Na Outra Margem da Memória

Ouvir o “Quebra Nozes” ou o “Lago dos Cisnes” de Tchaikovski na época de Natal não é novidade para ninguém. Falar sobre isso é sempre um tema difícil, quando não enfadonho, por se tratar de um assunto que as pessoas não dão a devida atenção, provavelmente porque a educação brasileira não prepara ninguém para os clássicos da música e das artes de uma maneira geral. Já é difícil até ensinar a ler…

Conversar com mulheres na faixa dos 50 anos dá uma boa impressão do que foi a educação musical recebida por elas na adolescência. Estamos falando dos anos 60 e 70 em que proliferavam os conservatórios musicais lecionando piano e a quase obrigação de frequentar um curso de dança ou balé clássico. Isso proporcionou uma certa cultura que não se vê mais hoje em dia.

A discussão é simples já que envolve mães e filhas que tiveram educação ou valores diferentes conforme a época que viveram. Não é o mesmo que aprender a cozinhar. Essas mulheres ainda se lembram das lições de dança e das óperas que apresentaram nos anos em que cursaram escolas como o “Ballet Ruslan”, do bailarino e coreógrafo ucraniano Ruslan Gawriljuk, não por acaso, a maior referência do ABC paulista nessa arte.

Não sei ao certo como começou a conversa, mas falávamos sobre música clássica e me surpreendi com a qualidade da discussão que envolvia justamente a memória musical vinda através desses conservatórios e escolas.

Hoje em dia não é a mesma coisa. A música saiu dos pianos para os violões e baterias, os conservatórios minguaram e as bailarinas são escassas. Poucos jovens são atraídos pelos instrumentos menos comuns como violinos, flautas e trompas provavelmente porque não veem razão para levar adiante um aprendizado que não terá futuro ou, mais prosaicamente, não interessa aprender.

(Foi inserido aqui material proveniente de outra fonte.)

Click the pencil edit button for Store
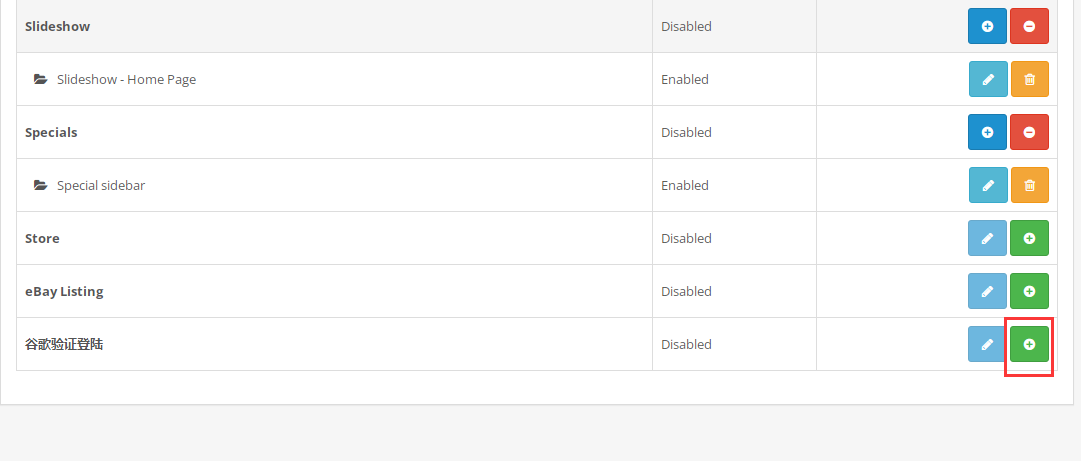This screenshot has width=1081, height=461. (x=987, y=238)
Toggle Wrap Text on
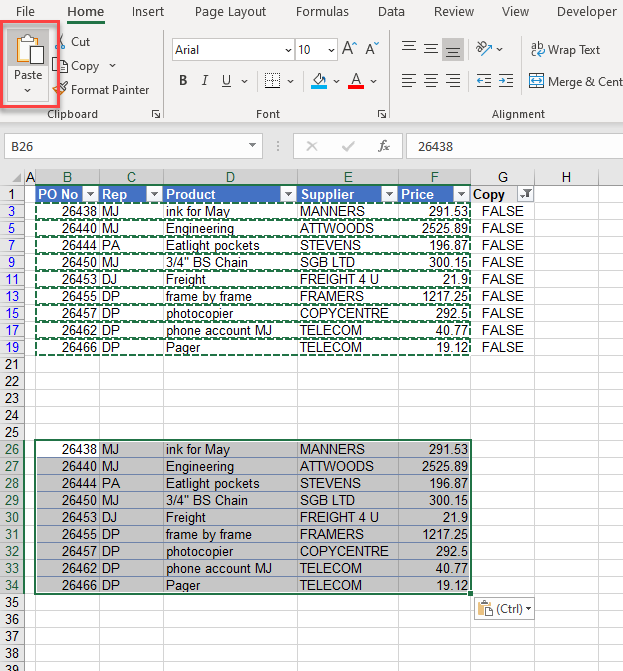The image size is (623, 671). [565, 49]
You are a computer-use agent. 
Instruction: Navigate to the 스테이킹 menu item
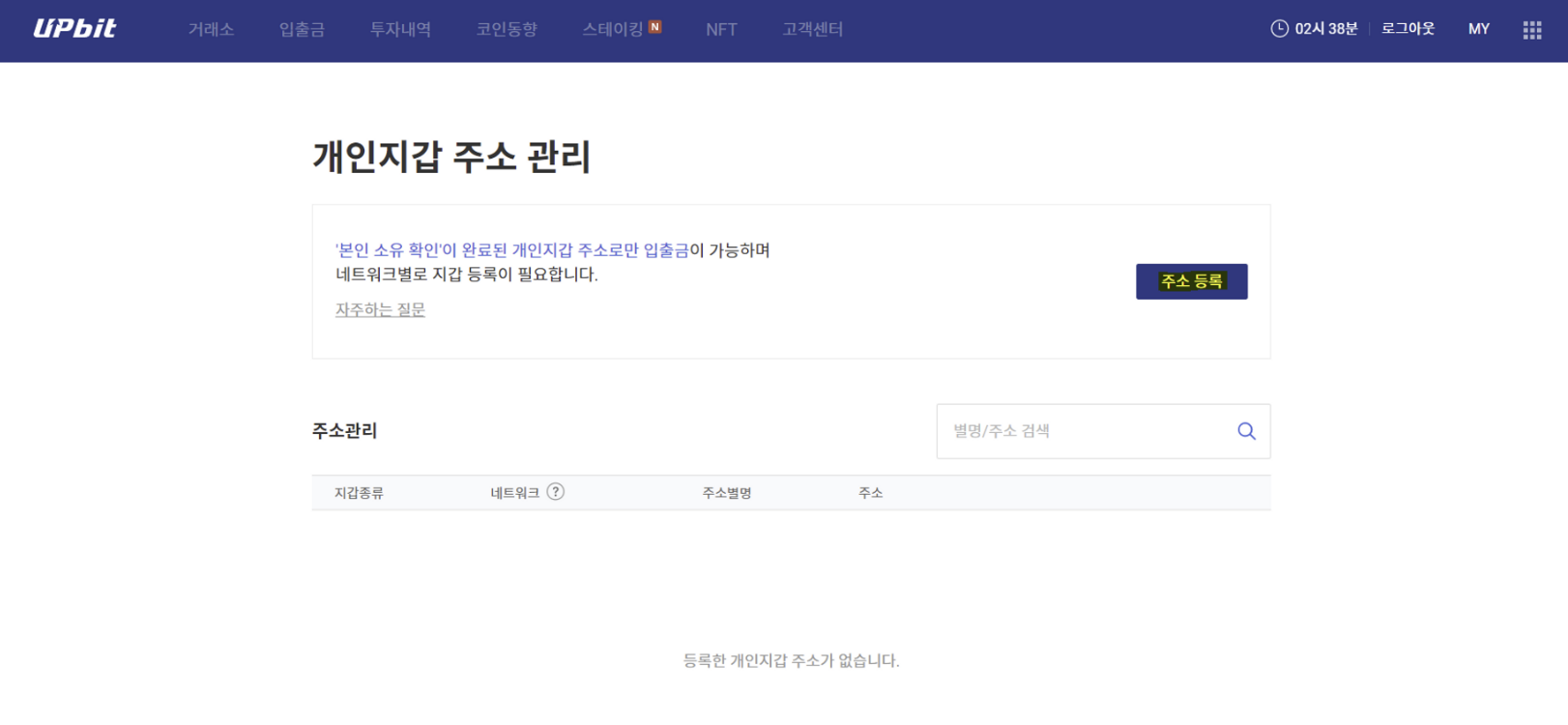pyautogui.click(x=612, y=30)
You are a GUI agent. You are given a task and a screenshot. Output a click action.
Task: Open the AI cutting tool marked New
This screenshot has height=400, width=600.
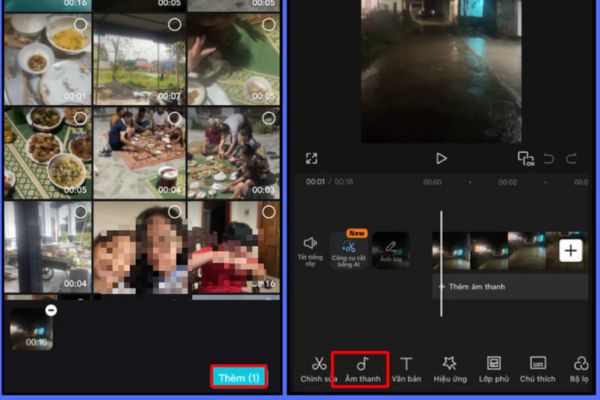(x=349, y=250)
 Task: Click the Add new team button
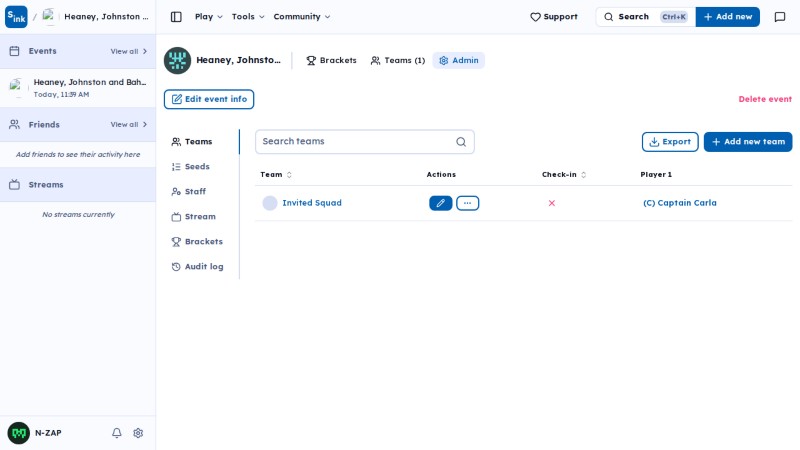pos(748,142)
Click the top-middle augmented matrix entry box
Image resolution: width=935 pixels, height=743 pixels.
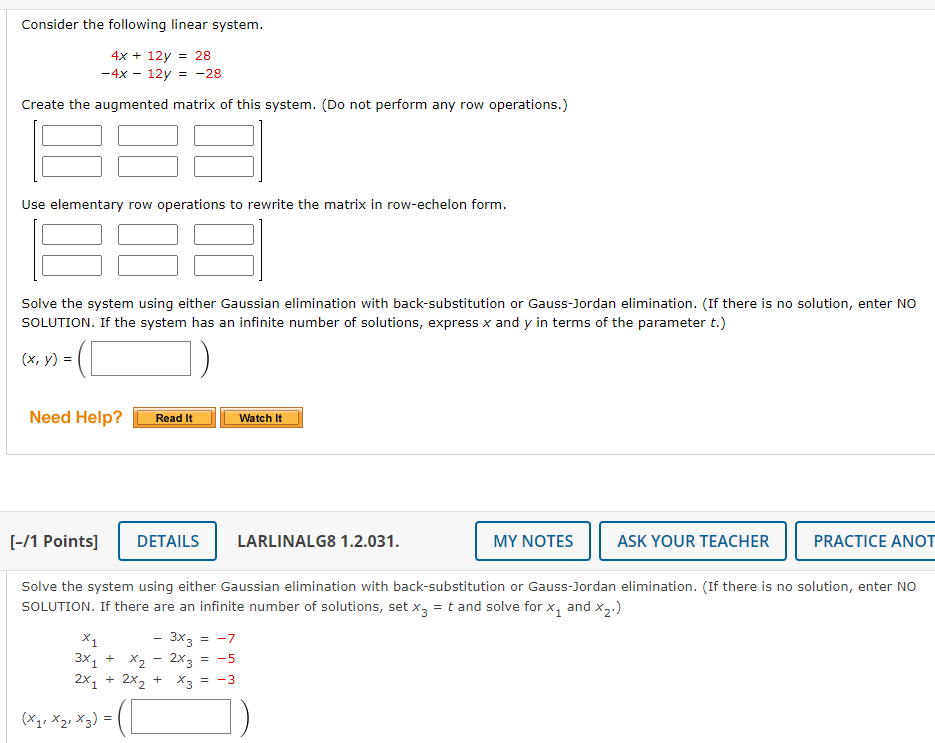tap(147, 135)
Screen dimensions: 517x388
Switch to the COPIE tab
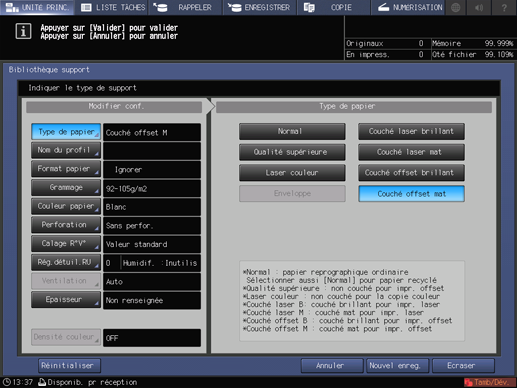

Até pouco tempo atrás, com quase 70 anos, Ruslan levava seu violino até uma rua em São Caetano do Sul e ali tocava acompanhado em playback com um aparelho de som portátil. Ele afirmava que “as pessoas são carentes de boa música”. Com esse mesmo propósito, depois de passar por uma cirurgia no coração que o afastou da dança, ele passou a fazer apresentações frequentes no HCor acompanhado de outros músicos. Também levou a música para as UTIs e centros pediátricos.

A família Gawriljuk desembarcou no Rio de Janeiro em 1949. Logo seguiram para São Paulo e se estabeleceram em Santo André. Aos 7 anos, Ruslan começou estudar violino e, aos 14, fez parte da Orquestra Sinfônica de Santo André, dirigida por seu pai, Stanislaw Gawriljuk. Mas a dança sempre falou mais alto e ele passou pelo Corpo de Baile do Teatro Municipal de São Paulo, Cia. do Rio de Janeiro onde interpretou Dom Quixote, Lago dos Cisnes, Coppélia, Le Sylfide e outros clássicos e se apresentou com diversas grandes bailarinas. Fundou a Academia Ballet Ruslan, em Santo André, em 1962.

A música clássica não é exatamente uma preferência brasileira, apesar das multidões que acompanham as orquestras sinfônicas que às vezes se apresentam nos parques. Deve ser porque esses espetáculos são gratuitos e vão sempre de encontro ao público e não o contrário. O que diria, então, de uma ópera ? Veja este finalzinho da ópera “Príncipe Igor” do russo Borodin. Vale a pena !

 

NE: “Na outra margem da memória“, de 1966, é a autobiografia de Vladimir Nabokov.